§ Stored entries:
════════════════
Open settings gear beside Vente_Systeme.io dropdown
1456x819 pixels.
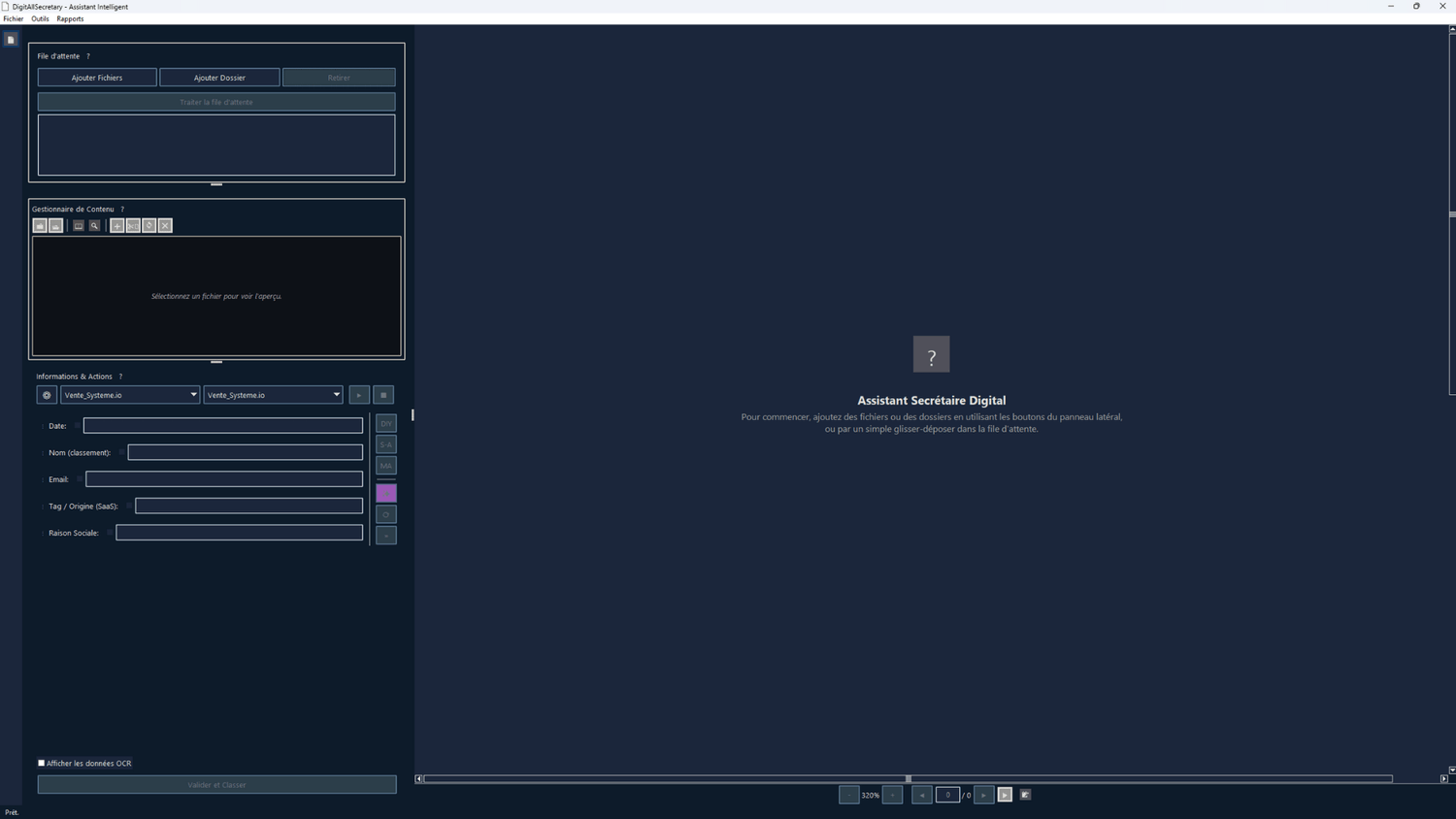[x=47, y=395]
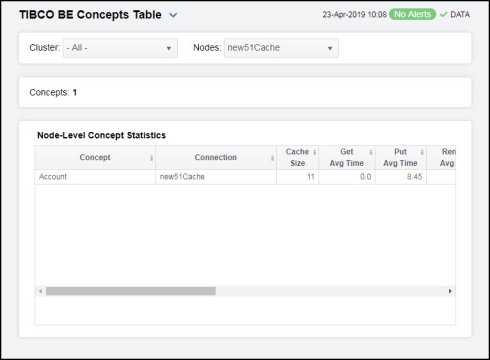Expand the Cluster dropdown showing All

tap(120, 48)
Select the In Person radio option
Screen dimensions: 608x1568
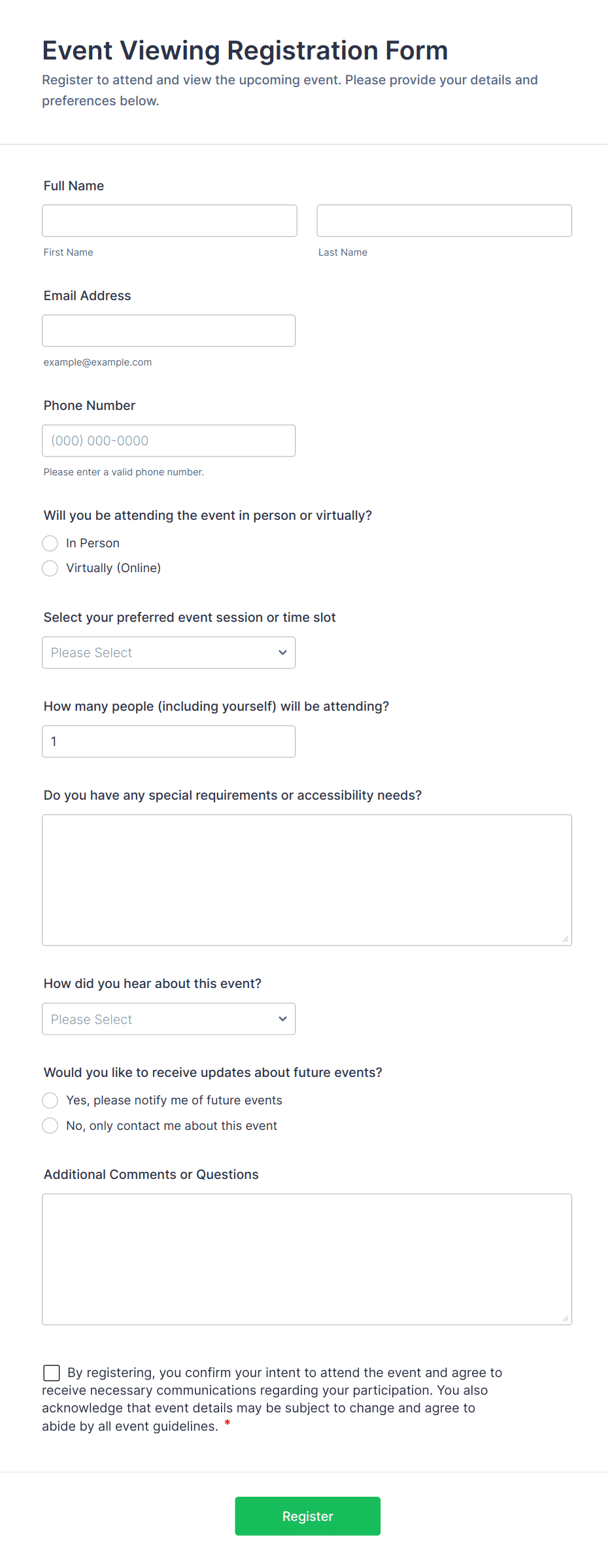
════════════════
§ Task goal: Return exactly the lines from the line with "Select the In Person radio option" through the last line of the data above, both included; pictures do not go in the answer.

§ Result below:
Select the In Person radio option
Screen dimensions: 608x1568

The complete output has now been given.